Wesam Sakla | 20-FS-020
This research involved development of a novel, supervised, machine-learning (ML) method for detecting adversarial inputs to deep neural network (DNN) models trained for the task of image classification. We built on recent research regarding supervised adversarial detection that hypothesizes that the sequential forward propagation of activation trajectories in the layers of a trained DNN differ between genuine and adversary-modified inputs. We constructed class-specific, feature-embedding spaces for the activation of layers in a trained DNN, and used these features as input to a transformer-based architecture, typically used in natural language processing (NLP) applications. This is done to learn attention-based features in the trajectory of class-embedding scores formed by using the activations generated by the forward pass of inputs to a trained DNN. By learning these features using self-attention in the transformer, the detection model is capable of learning global patterns and correlations between activations that can facilitate the detection of adversarial inputs.

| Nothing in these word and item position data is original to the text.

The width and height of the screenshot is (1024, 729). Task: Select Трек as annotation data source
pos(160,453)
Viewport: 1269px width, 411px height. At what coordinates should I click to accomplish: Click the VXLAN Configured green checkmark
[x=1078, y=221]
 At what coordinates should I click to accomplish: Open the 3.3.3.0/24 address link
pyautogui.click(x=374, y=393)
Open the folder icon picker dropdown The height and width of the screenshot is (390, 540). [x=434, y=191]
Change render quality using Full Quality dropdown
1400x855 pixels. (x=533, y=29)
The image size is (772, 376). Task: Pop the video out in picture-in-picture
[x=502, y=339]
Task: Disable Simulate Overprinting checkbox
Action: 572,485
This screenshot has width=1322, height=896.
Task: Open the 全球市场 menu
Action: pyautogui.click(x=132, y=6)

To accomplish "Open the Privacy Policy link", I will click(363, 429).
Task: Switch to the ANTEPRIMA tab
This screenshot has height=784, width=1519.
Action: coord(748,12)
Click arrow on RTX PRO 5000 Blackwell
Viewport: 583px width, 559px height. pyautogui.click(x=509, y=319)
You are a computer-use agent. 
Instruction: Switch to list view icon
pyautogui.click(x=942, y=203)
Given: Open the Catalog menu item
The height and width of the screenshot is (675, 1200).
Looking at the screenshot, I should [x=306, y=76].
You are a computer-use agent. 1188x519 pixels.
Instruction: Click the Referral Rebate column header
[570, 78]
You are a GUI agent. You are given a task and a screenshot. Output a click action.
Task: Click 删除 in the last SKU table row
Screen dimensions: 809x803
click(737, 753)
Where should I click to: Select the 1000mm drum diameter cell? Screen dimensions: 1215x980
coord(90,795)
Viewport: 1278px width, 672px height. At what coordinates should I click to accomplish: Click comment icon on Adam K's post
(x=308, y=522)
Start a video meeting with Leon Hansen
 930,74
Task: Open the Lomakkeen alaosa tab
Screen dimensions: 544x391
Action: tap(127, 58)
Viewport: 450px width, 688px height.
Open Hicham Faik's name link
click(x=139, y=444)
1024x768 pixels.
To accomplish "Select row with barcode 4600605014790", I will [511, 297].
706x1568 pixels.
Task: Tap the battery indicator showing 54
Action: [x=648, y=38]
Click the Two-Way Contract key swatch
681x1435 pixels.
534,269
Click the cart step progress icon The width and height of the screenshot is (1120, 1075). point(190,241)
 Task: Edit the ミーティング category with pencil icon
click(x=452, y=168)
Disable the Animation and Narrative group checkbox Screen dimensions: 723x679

Experimental results show that the attention-based approach for detecting adversarial inputs outperforms a baseline approach that uses traditional sequence modeling architectures, such as gated recurrent units. Even for subtle white-box attacks, our approach detects adversarial inputs with greater than 94 percent accuracy. These results can pave the way for training more robust machine-learning classification models that incorporate attention-based developments from the NLP community.
This research resulted in a novel forensic method for detecting subtle adversarial attacks on ML models trained for the task of image classification. These techniques may provide insight for training more reliable ML models for mission-critical applications at Lawrence Livermore National Laboratory that demand high safety and security. These insights are equally valuable to programs internal and external to the Laboratory and the Department of Energy.